Purpose:: Herpes simplex virus type 1 (HSV) is responsible for recurrent scarring of the corneal epithelium in ocular herpetic keratitis, a common cause of blindness. HSV envelope glycoproteins are essential for cell-cell spread of infection from trigeminal axons to corneal cells. What has been lacking is details of how newly made envelope proteins are transported within axons. By analogy to the transport of synaptic membrane precursors, lipid raft membranes may also support the transport of viral glycoproteins. We have tested the hypothesis that HSV glycoproteins are transported in association with lipid raft membranes in infected retinal axons in vivo.

Methods:: Murine retinal ganglion cells were infected with a wild-type (wt) virus, and after 24 hrs the mice were given Valacyclovir to pulse infect the neurons. The optic pathways were dissected 5 days postinfection, and the tissues were processed for Western blotting using antibodies to gB, gC and gD. Additional animals were infected and treated as above, but the optic pathways were dissected and prepared in an Optiprep flotation assay to separate detergent-resistant membranes (DRM) and detergent-soluble membranes (DSM). We used GM1 and caveolin as control proteins for DRM and transferrin receptor as a control for DSM.
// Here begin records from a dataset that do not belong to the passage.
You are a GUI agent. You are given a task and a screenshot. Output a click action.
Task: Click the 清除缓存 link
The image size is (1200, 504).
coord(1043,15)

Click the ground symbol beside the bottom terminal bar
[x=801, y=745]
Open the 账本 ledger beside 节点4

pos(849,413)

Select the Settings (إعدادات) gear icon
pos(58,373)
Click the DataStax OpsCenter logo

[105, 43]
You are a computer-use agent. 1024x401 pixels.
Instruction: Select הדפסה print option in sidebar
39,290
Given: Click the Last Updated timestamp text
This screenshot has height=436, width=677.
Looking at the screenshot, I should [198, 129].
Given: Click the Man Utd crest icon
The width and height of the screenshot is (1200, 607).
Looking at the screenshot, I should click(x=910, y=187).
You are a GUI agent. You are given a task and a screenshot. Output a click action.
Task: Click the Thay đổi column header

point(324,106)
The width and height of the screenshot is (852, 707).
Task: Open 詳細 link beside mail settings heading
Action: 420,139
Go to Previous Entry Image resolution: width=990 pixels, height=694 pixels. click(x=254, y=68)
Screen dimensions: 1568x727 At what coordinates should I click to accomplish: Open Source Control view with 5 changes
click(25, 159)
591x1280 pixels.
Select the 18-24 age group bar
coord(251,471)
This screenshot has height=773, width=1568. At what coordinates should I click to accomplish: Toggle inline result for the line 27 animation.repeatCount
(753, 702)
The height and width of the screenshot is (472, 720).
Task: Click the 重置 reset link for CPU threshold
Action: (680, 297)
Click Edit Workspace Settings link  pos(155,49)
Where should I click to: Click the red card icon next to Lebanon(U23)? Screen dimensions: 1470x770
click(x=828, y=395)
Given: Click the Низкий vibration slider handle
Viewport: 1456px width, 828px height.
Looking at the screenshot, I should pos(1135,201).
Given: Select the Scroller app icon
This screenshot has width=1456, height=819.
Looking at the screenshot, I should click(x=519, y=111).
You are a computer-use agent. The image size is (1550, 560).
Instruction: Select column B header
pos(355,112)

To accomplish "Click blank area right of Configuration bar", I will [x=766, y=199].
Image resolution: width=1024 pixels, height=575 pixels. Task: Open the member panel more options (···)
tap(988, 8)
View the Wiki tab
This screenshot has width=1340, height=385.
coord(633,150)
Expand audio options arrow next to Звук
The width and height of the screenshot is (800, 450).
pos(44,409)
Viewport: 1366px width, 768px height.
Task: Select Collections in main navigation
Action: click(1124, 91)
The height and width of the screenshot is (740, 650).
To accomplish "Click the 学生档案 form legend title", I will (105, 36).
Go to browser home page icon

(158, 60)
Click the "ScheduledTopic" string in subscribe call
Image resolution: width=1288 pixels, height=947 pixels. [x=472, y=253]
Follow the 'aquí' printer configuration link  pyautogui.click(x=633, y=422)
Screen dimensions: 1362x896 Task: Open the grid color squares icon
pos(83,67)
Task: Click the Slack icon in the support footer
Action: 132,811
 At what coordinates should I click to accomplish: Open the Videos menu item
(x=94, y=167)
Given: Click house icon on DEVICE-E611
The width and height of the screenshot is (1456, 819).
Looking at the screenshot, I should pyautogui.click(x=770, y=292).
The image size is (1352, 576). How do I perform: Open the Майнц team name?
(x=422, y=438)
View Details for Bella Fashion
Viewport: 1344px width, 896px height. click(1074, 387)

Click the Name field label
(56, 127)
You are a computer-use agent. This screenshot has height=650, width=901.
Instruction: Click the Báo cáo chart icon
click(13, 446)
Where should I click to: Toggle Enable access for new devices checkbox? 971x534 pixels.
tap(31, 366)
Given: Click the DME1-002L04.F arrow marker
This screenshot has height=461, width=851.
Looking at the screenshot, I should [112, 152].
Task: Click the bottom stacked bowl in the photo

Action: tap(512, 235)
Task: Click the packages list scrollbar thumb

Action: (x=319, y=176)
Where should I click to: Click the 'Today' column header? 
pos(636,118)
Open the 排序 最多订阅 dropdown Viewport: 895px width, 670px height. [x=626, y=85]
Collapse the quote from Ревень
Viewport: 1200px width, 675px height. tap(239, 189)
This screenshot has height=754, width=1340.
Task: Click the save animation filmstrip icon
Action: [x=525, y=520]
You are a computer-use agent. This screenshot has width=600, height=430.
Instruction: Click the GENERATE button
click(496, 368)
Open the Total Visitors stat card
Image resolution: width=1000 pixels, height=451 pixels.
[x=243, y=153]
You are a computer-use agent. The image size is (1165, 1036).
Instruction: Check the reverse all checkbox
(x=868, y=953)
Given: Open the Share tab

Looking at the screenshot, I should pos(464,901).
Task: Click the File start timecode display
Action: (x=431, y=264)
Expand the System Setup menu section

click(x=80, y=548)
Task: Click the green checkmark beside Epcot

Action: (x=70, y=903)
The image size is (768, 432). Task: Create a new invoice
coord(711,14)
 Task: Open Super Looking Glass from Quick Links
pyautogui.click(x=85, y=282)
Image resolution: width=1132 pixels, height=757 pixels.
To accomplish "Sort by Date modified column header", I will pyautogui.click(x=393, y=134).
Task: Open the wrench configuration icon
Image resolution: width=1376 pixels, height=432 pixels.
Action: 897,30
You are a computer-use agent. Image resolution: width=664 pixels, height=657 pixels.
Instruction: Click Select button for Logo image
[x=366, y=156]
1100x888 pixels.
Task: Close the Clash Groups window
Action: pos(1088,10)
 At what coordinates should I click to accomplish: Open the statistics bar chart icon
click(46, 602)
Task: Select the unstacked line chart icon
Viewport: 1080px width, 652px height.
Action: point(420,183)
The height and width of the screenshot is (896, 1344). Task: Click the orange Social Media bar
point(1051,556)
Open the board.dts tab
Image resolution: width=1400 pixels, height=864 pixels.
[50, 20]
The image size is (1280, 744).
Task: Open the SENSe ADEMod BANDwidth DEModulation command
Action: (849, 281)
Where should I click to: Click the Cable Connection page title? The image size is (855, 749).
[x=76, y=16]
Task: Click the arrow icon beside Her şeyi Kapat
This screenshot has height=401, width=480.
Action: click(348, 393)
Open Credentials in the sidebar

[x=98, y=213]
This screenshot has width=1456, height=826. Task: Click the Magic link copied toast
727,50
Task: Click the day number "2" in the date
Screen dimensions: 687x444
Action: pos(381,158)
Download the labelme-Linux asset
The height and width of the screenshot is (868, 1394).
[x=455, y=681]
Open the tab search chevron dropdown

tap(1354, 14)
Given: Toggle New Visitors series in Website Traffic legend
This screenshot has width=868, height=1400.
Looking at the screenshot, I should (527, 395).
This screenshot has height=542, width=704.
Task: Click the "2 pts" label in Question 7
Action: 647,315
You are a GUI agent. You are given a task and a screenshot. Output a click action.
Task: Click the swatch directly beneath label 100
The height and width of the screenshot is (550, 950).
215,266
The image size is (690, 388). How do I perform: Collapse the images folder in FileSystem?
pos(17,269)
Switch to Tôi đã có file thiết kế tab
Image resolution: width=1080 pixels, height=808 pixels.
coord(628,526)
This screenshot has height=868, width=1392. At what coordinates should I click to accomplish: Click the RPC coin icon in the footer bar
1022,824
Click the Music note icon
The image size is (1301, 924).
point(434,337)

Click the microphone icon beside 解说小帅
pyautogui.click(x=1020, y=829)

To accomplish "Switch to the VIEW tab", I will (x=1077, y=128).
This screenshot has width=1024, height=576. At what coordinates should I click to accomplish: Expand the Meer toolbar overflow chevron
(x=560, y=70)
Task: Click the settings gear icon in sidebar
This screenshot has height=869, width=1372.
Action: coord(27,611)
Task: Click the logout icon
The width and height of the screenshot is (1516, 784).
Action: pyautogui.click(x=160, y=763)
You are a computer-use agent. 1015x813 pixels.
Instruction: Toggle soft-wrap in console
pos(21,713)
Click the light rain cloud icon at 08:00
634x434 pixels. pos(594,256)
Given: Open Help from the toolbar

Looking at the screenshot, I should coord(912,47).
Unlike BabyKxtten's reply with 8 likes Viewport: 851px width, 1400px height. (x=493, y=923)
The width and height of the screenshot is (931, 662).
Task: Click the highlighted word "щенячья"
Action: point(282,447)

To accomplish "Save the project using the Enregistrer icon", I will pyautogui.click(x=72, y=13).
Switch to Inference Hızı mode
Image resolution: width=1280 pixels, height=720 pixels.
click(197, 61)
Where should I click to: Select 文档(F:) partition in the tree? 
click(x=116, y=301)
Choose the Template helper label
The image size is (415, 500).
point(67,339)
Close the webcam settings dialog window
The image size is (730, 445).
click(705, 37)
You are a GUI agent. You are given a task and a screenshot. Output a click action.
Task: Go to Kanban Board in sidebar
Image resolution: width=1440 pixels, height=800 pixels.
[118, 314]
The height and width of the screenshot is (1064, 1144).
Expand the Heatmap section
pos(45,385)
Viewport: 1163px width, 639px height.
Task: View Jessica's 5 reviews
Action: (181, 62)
Results:: By 5 days postinfection all three glycoproteins were transported to the OT. However, the transport of gD appeared to be more efficient than that of gC or gB. In preliminary studies all of the tested glycoproteins, (gB, gC, and gD) as well as GM1 and caveolin were present in the DRM fractions. We also found gB, gC and gD in the DSM fraction. Transferrin receptor was found principally in the DSM fraction.

Conclusions:: By five days after infection the three glycoproteins had been transported to the most distal portion of the retinal axons. The three envelope glycoproteins associated with the lipid raft membrane fraction. Further experiments to define host membrane components that associate with transported viral glycoproteins will be essential to understanding the intracellular localization and mechanisms of transport.